The problem:
The material below must be output exactly, line for line.

Information provided:
■ ■ ■

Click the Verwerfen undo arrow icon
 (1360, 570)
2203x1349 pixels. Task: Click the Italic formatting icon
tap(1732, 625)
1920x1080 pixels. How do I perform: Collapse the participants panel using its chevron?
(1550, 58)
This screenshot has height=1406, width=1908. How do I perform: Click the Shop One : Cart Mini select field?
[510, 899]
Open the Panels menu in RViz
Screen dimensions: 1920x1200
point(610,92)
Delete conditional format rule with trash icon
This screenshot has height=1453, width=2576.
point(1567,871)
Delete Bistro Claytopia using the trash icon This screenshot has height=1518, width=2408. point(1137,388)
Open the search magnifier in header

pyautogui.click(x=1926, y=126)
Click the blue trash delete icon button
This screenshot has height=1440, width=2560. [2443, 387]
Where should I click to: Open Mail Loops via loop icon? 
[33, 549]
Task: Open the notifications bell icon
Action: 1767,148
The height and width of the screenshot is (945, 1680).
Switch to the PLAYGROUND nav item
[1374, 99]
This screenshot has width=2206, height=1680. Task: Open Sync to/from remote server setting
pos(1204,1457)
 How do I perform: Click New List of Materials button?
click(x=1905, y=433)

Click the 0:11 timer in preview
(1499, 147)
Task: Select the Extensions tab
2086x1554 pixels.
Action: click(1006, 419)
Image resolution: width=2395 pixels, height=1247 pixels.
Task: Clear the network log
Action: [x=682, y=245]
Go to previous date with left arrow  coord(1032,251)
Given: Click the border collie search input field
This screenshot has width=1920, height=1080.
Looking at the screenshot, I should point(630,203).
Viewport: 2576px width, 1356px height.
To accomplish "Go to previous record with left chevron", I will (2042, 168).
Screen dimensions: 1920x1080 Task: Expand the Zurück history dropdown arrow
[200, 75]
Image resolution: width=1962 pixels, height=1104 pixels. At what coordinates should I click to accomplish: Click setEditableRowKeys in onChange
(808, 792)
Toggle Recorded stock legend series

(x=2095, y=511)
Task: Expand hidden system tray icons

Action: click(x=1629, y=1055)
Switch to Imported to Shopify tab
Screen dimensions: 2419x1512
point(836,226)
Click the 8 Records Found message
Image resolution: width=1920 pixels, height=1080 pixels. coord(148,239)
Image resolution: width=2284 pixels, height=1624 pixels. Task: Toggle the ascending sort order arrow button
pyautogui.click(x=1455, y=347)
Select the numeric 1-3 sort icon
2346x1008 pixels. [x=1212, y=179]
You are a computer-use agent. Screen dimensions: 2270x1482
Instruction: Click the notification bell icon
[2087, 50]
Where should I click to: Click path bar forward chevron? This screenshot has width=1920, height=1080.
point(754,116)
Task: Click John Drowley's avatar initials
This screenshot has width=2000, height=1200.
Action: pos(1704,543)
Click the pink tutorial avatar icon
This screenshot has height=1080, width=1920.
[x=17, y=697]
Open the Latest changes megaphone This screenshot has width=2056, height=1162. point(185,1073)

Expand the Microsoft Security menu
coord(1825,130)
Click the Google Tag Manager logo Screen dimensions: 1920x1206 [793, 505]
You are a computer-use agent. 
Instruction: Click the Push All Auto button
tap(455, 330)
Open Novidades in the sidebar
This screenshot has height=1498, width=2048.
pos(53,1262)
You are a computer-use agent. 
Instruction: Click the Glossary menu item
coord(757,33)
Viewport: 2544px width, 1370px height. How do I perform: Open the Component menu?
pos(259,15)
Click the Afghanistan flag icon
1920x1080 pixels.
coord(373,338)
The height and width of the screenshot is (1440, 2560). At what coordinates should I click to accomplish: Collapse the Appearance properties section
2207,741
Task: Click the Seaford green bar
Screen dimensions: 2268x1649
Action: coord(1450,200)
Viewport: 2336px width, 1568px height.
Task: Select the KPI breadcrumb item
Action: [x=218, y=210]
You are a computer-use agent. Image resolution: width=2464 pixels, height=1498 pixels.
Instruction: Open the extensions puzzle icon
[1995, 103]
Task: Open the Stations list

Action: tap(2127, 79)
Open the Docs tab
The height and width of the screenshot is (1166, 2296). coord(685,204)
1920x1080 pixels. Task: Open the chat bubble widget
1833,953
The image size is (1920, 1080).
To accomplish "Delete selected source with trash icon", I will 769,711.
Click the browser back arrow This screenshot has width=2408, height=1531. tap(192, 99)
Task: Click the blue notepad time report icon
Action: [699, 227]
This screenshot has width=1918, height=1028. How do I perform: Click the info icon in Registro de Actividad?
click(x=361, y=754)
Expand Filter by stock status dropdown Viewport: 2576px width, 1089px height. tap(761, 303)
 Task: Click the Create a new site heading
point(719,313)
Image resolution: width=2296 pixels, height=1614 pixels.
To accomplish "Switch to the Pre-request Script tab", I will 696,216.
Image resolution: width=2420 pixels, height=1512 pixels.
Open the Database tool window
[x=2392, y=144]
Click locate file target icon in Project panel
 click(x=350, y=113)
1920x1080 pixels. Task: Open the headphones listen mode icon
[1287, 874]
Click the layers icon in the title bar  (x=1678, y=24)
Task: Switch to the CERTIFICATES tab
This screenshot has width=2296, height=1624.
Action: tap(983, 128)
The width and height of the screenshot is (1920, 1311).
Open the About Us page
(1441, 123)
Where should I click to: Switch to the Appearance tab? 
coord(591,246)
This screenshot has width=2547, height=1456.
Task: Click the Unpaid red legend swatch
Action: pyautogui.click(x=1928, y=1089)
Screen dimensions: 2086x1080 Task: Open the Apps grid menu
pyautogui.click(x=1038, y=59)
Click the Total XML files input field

■ ■ ■

Answer to this problem:
Click the Verwerfen undo arrow icon
 (1360, 570)
2203x1349 pixels. Task: Click the Italic formatting icon
tap(1732, 625)
1920x1080 pixels. How do I perform: Collapse the participants panel using its chevron?
(1550, 58)
This screenshot has height=1406, width=1908. How do I perform: Click the Shop One : Cart Mini select field?
[510, 899]
Open the Panels menu in RViz
Screen dimensions: 1920x1200
point(610,92)
Delete conditional format rule with trash icon
This screenshot has height=1453, width=2576.
point(1567,871)
Delete Bistro Claytopia using the trash icon This screenshot has height=1518, width=2408. point(1137,388)
Open the search magnifier in header

pyautogui.click(x=1926, y=126)
Click the blue trash delete icon button
This screenshot has height=1440, width=2560. [2443, 387]
Where should I click to: Open Mail Loops via loop icon? 
[33, 549]
Task: Open the notifications bell icon
Action: 1767,148
The height and width of the screenshot is (945, 1680).
Switch to the PLAYGROUND nav item
[1374, 99]
This screenshot has width=2206, height=1680. Task: Open Sync to/from remote server setting
pos(1204,1457)
 How do I perform: Click New List of Materials button?
click(x=1905, y=433)

Click the 0:11 timer in preview
(1499, 147)
Task: Select the Extensions tab
2086x1554 pixels.
Action: click(1006, 419)
Image resolution: width=2395 pixels, height=1247 pixels.
Task: Clear the network log
Action: [x=682, y=245]
Go to previous date with left arrow  coord(1032,251)
Given: Click the border collie search input field
This screenshot has width=1920, height=1080.
Looking at the screenshot, I should point(630,203).
Viewport: 2576px width, 1356px height.
To accomplish "Go to previous record with left chevron", I will (2042, 168).
Screen dimensions: 1920x1080 Task: Expand the Zurück history dropdown arrow
[200, 75]
Image resolution: width=1962 pixels, height=1104 pixels. At what coordinates should I click to accomplish: Click setEditableRowKeys in onChange
(808, 792)
Toggle Recorded stock legend series

(x=2095, y=511)
Task: Expand hidden system tray icons

Action: click(x=1629, y=1055)
Switch to Imported to Shopify tab
Screen dimensions: 2419x1512
point(836,226)
Click the 8 Records Found message
Image resolution: width=1920 pixels, height=1080 pixels. coord(148,239)
Image resolution: width=2284 pixels, height=1624 pixels. Task: Toggle the ascending sort order arrow button
pyautogui.click(x=1455, y=347)
Select the numeric 1-3 sort icon
2346x1008 pixels. [x=1212, y=179]
You are a computer-use agent. Screen dimensions: 2270x1482
Instruction: Click the notification bell icon
[2087, 50]
Where should I click to: Click path bar forward chevron? This screenshot has width=1920, height=1080.
point(754,116)
Task: Click John Drowley's avatar initials
This screenshot has width=2000, height=1200.
Action: pos(1704,543)
Click the pink tutorial avatar icon
This screenshot has height=1080, width=1920.
[x=17, y=697]
Open the Latest changes megaphone This screenshot has width=2056, height=1162. point(185,1073)

Expand the Microsoft Security menu
coord(1825,130)
Click the Google Tag Manager logo Screen dimensions: 1920x1206 [793, 505]
You are a computer-use agent. 
Instruction: Click the Push All Auto button
tap(455, 330)
Open Novidades in the sidebar
This screenshot has height=1498, width=2048.
pos(53,1262)
You are a computer-use agent. 
Instruction: Click the Glossary menu item
coord(757,33)
Viewport: 2544px width, 1370px height. How do I perform: Open the Component menu?
pos(259,15)
Click the Afghanistan flag icon
1920x1080 pixels.
coord(373,338)
The height and width of the screenshot is (1440, 2560). At what coordinates should I click to accomplish: Collapse the Appearance properties section
2207,741
Task: Click the Seaford green bar
Screen dimensions: 2268x1649
Action: coord(1450,200)
Viewport: 2336px width, 1568px height.
Task: Select the KPI breadcrumb item
Action: [x=218, y=210]
You are a computer-use agent. Image resolution: width=2464 pixels, height=1498 pixels.
Instruction: Open the extensions puzzle icon
[1995, 103]
Task: Open the Stations list

Action: tap(2127, 79)
Open the Docs tab
The height and width of the screenshot is (1166, 2296). coord(685,204)
1920x1080 pixels. Task: Open the chat bubble widget
1833,953
The image size is (1920, 1080).
To accomplish "Delete selected source with trash icon", I will 769,711.
Click the browser back arrow This screenshot has width=2408, height=1531. tap(192, 99)
Task: Click the blue notepad time report icon
Action: [699, 227]
This screenshot has width=1918, height=1028. How do I perform: Click the info icon in Registro de Actividad?
click(x=361, y=754)
Expand Filter by stock status dropdown Viewport: 2576px width, 1089px height. tap(761, 303)
 Task: Click the Create a new site heading
point(719,313)
Image resolution: width=2296 pixels, height=1614 pixels.
To accomplish "Switch to the Pre-request Script tab", I will 696,216.
Image resolution: width=2420 pixels, height=1512 pixels.
Open the Database tool window
[x=2392, y=144]
Click locate file target icon in Project panel
 click(x=350, y=113)
1920x1080 pixels. Task: Open the headphones listen mode icon
[1287, 874]
Click the layers icon in the title bar  (x=1678, y=24)
Task: Switch to the CERTIFICATES tab
This screenshot has width=2296, height=1624.
Action: tap(983, 128)
The width and height of the screenshot is (1920, 1311).
Open the About Us page
(1441, 123)
Where should I click to: Switch to the Appearance tab? 
coord(591,246)
This screenshot has width=2547, height=1456.
Task: Click the Unpaid red legend swatch
Action: pyautogui.click(x=1928, y=1089)
Screen dimensions: 2086x1080 Task: Open the Apps grid menu
pyautogui.click(x=1038, y=59)
Click the Total XML files input field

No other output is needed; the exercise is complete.